Chinese President Xi Jinping insisted his country is worried about cyber security and said it, too, has been a victim of hacking as he met with President Obama during a summit that the U.S. hopes will convince Xi that China's allegedly rampant hacking of American companies is harming the U.S. economy.
Obama and Xi took a question apiece from reporters after wrapping up nearly four hours of talk at the secluded Sunnylands resort in California as part of a bid between the two competitive superpowers to forge a new relationship.
Obama called the talks "very constructive" and said they touched on a range of strategic issues, from North Korea to cyberspace to international institutions. Business groups have pressed Obama to get tougher on Chinese cyberhacking and Obama said the pair hadn't yet delved into cyber details, saying the talks were still at the "40,000 foot level."

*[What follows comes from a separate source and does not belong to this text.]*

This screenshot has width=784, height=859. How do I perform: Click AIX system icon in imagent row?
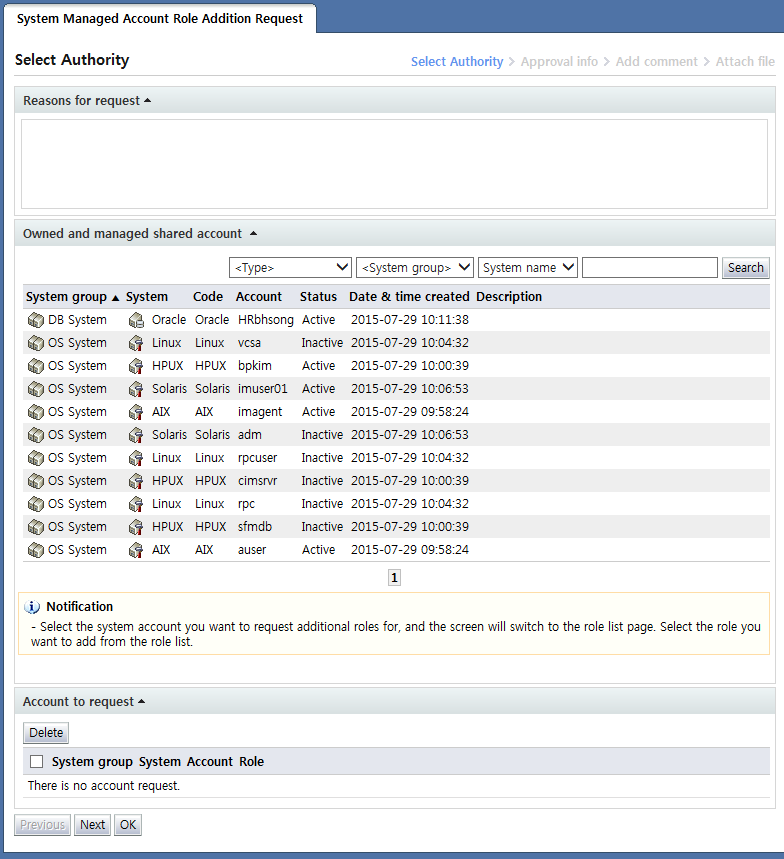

But he said both presidents are aware that "because of these incredible advances in technology," the need for rules would be "increasingly important" for a relationship between the countries.
"In some ways, these are uncharted waters and you don't have the kinds of protocols that have governed military issues and arms issues, where nations have a lot of experience in trying to negotiate what'’s acceptable and what's not," Obama said. He called it "critical" that as two of the largest economies and military powers in the world, that China and the U.S. arrive at a firm understanding of how they can together.

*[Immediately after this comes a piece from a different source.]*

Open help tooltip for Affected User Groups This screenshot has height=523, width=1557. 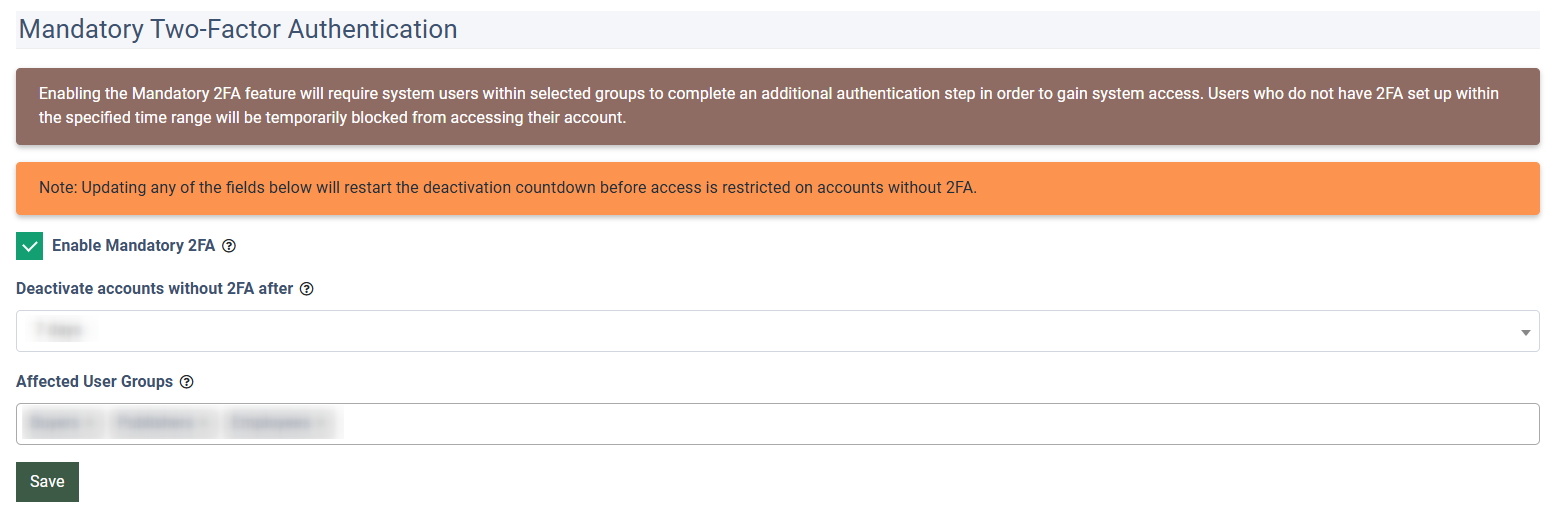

Obama dismissed a suggestion that the revelations of NSA spying undercut the U.S. position, saying it's different from theft and hacking. He noted, too, that as China continues to develop and as more of its economy is based on research, it will have similar hacking concerns "which is why I believe we can work together on this rather than at cross-purposes."

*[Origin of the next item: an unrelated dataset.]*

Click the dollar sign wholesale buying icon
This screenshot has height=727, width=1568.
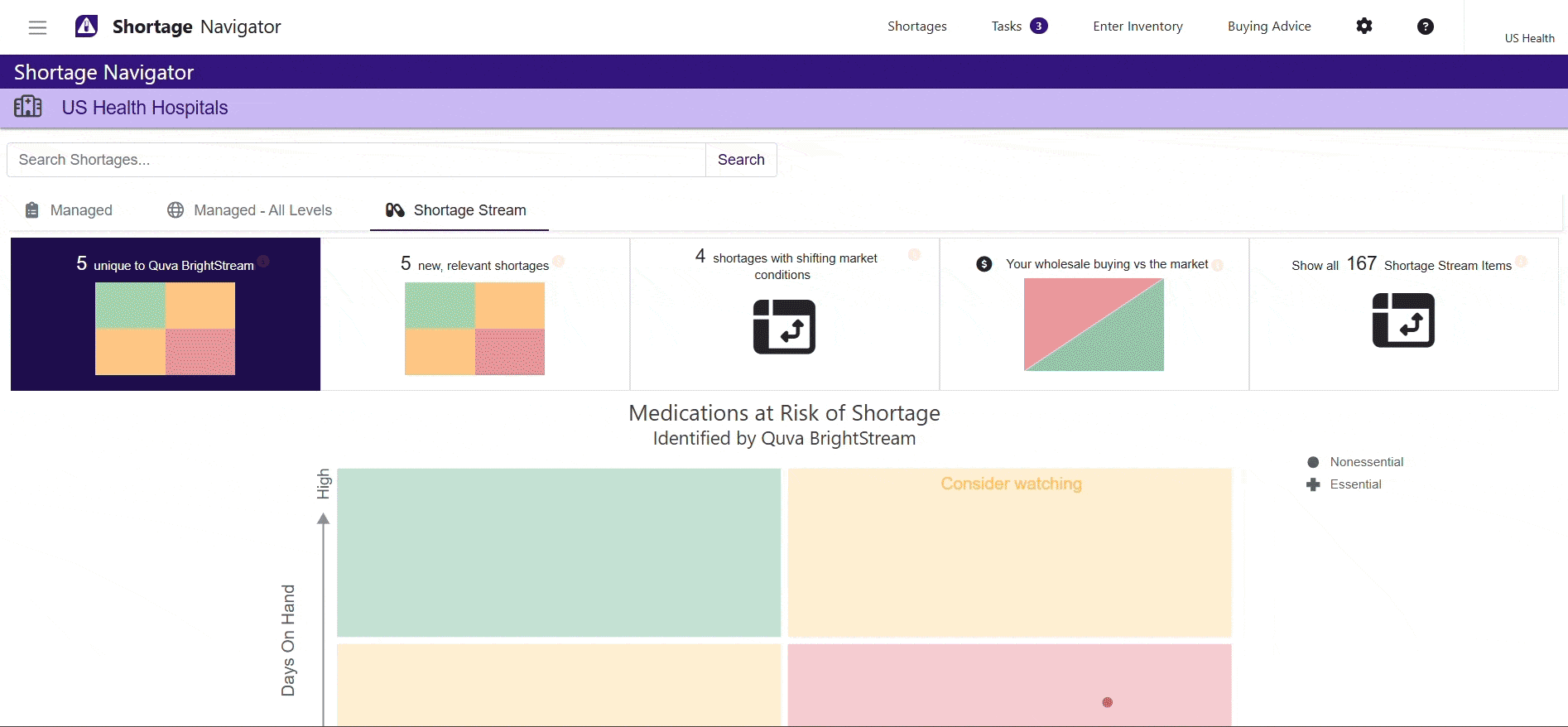click(x=984, y=264)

Xi insisted the Chinese government "is firm in upholding cybersecurity" and has major concerns about it. But he dismissed suggestions that the threat comes mainly from China, or that cybersecurity is the biggest problem in the China-U.S. relationship -- and said China itself has been a victim of cyber attacks.
"We need to pay close attention to this issue and study ways to effectively resolve this issue," he said. "Because China and the United States both have a need and both share a concern, and China is a victim of cyber attacks and we hope that earnest measures can be taken to resolve this matter."